* _What the task asks_
Make an exact copy of every entry.

Records Block Start

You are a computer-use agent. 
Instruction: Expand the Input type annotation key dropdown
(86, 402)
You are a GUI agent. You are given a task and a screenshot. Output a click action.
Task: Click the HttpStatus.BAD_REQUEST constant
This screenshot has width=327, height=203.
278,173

Records Block End

* _Response to the task_
You are a computer-use agent. 
Instruction: Expand the Input type annotation key dropdown
(86, 402)
You are a GUI agent. You are given a task and a screenshot. Output a click action.
Task: Click the HttpStatus.BAD_REQUEST constant
This screenshot has width=327, height=203.
278,173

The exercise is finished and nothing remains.